Figure 2Functionalities of RAPID. (A) Low-level analysis. Germline genes and the antibody sequence derived from the recombination are shown schematically on top. CDR3s were identified using the RAPID bioinformatics pipeline, and clonalities of antibodies were defined according to sequence similarity and V/J gene segments (bottom). (B) High-level analysis of Rep-seq dataset. Repertoire features were extracted from the Rep-seq datasets (top). The features of the experimental and reference groups were compared and shown (middle). Public clones, if available, were extracted and displayed (bottom). (C) Antibody annotation based on CDR3 aa. Antibodies having the same amino acid CDR3 as known or therapeutic antibodies were extracted and annotated based on their matches in the database (middle). Enrichment of the annotated antibodies were analysed, and a p value was calculated. (D) Antibody and repertoire query function. The top panel shows several antibody queries and the schematics of the result. The bottom panel shows the visualized results of a repertoire query.
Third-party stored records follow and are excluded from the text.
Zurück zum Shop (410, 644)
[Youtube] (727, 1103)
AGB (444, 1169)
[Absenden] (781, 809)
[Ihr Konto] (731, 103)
Figure 3Repertoire features of COVID-19 patients compared with 32 references. (A) The distribution of V gene usage. The V-gene usage of the reference group is shown in the boxplot, and that of COVID-19 patients is indicated by the dots. (B) Length of CDR3nt sequences. The median fraction from the reference is indicated by the gray bars. The length of deletions (C) and insertions (E) at V3, D5, D3, and J5. (D) Mutation rates in each functional region. (F) The distribution of D50. (G) Number of shared clones. The X-axis indicates the number of references, and the Y-axis shows the number of COVID-19 samples.
Figure 4Output of Antibody annotation module. (A) The number of annotated clones for each sample. The pink circle represents the total clone identified in each sample and the green one indicates the number of heavy chain with detailed annotation in RAPID. (B) The distribution of diseases which are enriched in samples.
Figure 5“Sequence Query” schematic. (A) Input options for “Sequence Query”. Selected options are marked with blue dots. (B) Sequence query result. The subject ID filled in blue is a hyperlink and can be clicked to see details. Hit sequences can be sorted according to any column by clicking the marker at the end of each column. (C) Details for subject CDR3_0010989842. (D) Metadata of dataset with such a subject. The accession number of SRA, BioProject, and pubmed id can be clicked to visit their original websites.